Secondo l’Ufficio Studi del Gruppo Tecnocasa, nelle grandi città la disponibilità di spesa si concentra prevalentemente (66,5% dei casi) nella fascia inferiore a 250 mila €, in calo di 1,2 % rispetto a luglio 2026. La contrazione è coerente con l’incremento dei prezzi registrato in queste realtà e contribuisce a spiegare, al contempo, la crescita di 0,8 % delle richieste nella fascia compresa tra 250 e 349 mila €.
In quest’ultima fascia di spesa, Milano e Roma presentano una maggiore concentrazione in linea con i livelli di prezzo delle due città più costose d’Italia rispettivamente con 26,0% e 25,1%. A Milano si osserva inoltre un incremento di 0,5 % della quota di richieste nella fascia 250–349 mila €, a Roma l’incremento è tra 350 e 474 mila €.

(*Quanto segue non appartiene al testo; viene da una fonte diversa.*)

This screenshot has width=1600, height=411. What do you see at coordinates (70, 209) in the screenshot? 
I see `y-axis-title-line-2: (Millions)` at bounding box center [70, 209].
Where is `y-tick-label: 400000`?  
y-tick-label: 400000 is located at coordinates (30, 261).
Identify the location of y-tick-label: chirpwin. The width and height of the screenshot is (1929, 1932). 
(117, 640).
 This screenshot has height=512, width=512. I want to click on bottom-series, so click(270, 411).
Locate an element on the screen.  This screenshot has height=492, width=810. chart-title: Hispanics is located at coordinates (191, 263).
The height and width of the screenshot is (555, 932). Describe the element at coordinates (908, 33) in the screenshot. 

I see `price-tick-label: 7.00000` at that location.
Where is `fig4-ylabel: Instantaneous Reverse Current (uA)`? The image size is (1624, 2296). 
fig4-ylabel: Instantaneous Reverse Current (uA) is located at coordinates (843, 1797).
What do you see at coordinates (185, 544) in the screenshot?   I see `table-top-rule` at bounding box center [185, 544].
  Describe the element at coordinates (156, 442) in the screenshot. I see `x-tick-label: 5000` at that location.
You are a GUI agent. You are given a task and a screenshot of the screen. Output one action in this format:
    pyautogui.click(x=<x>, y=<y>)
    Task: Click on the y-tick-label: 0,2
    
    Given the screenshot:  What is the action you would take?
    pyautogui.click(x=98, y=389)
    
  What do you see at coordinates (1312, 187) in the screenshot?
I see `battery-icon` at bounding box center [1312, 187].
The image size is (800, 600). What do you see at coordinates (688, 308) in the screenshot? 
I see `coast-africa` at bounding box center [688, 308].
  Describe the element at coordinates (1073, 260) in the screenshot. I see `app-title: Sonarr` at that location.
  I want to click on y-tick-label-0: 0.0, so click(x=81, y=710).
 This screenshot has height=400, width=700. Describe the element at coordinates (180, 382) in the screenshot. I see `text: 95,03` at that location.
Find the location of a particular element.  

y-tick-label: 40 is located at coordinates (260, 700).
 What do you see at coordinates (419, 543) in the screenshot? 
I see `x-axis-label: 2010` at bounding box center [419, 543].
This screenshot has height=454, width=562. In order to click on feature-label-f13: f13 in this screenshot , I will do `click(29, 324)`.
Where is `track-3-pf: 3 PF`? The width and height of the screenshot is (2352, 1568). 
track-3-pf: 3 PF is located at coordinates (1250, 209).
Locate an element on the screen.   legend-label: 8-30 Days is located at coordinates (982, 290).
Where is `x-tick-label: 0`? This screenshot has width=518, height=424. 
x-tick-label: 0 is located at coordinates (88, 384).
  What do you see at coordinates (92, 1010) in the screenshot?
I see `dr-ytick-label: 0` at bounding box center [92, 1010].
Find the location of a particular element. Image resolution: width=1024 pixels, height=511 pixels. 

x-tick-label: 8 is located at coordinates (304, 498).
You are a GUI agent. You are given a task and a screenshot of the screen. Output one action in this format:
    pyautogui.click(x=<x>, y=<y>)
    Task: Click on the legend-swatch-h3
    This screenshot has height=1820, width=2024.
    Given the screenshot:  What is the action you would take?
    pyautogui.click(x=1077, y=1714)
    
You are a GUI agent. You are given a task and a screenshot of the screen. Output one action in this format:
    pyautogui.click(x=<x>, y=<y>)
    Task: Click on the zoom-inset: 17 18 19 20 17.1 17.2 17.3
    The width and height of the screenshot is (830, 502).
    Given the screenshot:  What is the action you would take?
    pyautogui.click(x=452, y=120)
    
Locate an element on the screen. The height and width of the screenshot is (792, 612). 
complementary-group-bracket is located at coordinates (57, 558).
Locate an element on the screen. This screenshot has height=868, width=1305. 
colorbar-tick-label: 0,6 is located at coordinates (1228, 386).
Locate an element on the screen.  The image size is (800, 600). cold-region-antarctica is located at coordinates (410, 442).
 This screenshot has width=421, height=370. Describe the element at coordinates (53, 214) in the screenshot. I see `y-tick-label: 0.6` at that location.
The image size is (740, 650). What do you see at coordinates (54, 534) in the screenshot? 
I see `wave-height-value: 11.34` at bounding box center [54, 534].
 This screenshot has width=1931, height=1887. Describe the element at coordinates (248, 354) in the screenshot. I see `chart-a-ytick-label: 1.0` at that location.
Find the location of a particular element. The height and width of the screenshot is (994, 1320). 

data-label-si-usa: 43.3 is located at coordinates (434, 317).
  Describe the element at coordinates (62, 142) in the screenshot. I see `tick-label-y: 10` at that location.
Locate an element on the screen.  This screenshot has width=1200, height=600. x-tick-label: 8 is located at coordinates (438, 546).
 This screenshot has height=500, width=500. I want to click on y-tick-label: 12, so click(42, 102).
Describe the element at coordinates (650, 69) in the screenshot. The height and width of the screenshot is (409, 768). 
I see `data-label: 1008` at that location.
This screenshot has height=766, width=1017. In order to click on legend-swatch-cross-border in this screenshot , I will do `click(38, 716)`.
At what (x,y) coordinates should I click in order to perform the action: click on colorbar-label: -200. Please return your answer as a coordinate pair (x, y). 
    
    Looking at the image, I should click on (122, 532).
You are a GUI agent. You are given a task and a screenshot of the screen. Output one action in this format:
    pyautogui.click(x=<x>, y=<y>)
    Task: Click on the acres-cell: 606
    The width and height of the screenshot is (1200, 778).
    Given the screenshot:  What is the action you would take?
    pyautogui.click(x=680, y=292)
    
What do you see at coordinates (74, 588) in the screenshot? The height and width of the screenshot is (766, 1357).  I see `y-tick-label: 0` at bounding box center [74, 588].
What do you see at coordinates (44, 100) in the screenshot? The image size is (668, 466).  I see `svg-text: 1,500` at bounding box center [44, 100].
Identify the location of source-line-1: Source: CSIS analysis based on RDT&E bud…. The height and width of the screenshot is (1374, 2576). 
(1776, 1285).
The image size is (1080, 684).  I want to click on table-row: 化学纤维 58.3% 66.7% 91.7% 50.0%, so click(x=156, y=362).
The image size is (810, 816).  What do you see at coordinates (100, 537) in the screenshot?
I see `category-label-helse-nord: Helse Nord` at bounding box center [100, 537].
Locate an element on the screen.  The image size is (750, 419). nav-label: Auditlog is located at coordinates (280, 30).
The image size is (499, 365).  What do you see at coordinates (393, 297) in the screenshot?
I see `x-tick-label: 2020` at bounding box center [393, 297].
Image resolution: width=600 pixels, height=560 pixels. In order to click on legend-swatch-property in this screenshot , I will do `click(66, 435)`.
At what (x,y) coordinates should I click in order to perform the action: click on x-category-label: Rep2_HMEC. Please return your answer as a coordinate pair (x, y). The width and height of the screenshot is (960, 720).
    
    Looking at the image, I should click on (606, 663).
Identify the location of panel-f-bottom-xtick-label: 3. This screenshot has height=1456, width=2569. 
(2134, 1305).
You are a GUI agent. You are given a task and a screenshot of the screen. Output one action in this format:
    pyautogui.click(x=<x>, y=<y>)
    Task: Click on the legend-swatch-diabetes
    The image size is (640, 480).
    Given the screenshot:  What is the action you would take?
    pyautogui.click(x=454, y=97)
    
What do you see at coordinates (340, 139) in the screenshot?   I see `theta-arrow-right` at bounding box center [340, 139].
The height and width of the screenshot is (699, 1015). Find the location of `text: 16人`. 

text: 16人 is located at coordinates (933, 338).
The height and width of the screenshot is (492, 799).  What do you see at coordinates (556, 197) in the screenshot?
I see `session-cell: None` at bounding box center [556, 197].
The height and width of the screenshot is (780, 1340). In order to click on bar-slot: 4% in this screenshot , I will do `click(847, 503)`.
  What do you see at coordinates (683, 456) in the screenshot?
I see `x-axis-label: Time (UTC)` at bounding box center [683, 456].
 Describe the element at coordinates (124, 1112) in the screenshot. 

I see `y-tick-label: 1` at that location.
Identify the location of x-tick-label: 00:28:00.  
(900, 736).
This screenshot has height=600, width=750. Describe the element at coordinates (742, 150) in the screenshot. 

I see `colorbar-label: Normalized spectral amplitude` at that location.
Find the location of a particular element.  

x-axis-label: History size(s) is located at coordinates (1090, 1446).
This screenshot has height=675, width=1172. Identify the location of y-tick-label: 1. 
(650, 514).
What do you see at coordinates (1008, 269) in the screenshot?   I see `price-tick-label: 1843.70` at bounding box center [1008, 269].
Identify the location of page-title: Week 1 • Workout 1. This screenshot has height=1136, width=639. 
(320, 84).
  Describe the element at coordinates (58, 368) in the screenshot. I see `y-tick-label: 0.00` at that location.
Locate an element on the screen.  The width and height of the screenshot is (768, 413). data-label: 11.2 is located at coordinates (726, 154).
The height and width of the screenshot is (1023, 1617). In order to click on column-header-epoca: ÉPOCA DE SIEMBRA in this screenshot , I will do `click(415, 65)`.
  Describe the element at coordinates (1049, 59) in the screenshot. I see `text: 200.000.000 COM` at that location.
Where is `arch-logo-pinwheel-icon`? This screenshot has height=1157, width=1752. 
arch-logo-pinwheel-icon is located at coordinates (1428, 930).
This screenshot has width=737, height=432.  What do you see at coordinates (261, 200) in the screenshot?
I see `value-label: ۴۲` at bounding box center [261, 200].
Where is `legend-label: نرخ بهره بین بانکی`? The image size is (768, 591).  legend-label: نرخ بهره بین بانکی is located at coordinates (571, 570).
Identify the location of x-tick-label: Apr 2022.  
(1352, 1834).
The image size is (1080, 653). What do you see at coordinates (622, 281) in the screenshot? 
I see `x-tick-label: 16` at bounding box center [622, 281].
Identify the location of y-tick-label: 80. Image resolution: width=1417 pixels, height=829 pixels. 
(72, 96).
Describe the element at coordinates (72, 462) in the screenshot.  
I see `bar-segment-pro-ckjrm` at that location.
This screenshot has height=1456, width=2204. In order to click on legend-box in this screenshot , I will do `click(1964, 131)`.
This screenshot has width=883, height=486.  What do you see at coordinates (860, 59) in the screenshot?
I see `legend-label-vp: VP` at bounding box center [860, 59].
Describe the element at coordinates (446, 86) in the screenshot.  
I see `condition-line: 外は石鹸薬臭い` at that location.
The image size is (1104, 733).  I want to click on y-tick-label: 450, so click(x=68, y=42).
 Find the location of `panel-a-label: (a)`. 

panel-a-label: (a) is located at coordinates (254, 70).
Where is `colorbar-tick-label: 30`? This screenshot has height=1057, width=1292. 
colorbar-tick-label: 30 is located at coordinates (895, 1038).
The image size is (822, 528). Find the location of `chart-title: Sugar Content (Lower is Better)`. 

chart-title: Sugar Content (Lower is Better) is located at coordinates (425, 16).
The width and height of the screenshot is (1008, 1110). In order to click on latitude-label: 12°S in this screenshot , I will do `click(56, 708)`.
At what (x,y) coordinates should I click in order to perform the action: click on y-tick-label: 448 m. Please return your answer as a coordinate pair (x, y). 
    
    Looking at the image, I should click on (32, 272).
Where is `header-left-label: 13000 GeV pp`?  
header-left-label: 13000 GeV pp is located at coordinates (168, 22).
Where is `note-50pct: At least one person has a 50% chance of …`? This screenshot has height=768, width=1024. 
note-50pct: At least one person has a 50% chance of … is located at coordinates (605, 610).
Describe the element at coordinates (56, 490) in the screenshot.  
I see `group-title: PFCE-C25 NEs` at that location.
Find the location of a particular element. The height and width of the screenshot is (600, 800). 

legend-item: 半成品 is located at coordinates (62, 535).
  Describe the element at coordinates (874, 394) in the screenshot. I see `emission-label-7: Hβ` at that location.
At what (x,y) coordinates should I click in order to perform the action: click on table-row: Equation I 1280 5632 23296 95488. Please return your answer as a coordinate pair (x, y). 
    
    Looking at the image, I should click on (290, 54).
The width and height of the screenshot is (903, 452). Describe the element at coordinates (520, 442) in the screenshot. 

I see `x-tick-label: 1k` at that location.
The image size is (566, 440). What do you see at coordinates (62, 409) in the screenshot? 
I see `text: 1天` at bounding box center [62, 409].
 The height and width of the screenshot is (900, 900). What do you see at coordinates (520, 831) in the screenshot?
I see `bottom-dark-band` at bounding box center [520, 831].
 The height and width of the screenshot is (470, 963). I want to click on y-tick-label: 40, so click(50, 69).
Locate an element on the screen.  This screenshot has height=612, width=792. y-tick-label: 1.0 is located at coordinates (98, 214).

La grande città che nel secondo semestre del 2025 ha registrato l’aumento dei prezzi maggiore è stata Bari (+6,3%); la capacità di spesa dei potenziali acquirenti è concentrata nella fascia fino a 249 mila € ma si nota un aumento del 2,7% in quella successiva ovvero tra 250 e 349 mila €.
Genova è la città in cui la quota più elevata della disponibilità di spesa (60,1%) si concentra nella fascia fino a 119 mila €, in linea con i prezzi contenuti del capoluogo ligure che sono di poco inferiori a 1000 € al mq (medio usato).
Nei capoluoghi di regione che non rientrano tra le grandi città, il 41,8% dei potenziali acquirenti dichiara una disponibilità di spesa inferiore a 119 mila €. Il dato è in lieve diminuzione rispetto a luglio 2025, quando era pari al 42,2%. La percentuale più elevata di richieste nella fascia di spesa più contenuta si registra a Campobasso (75,8%).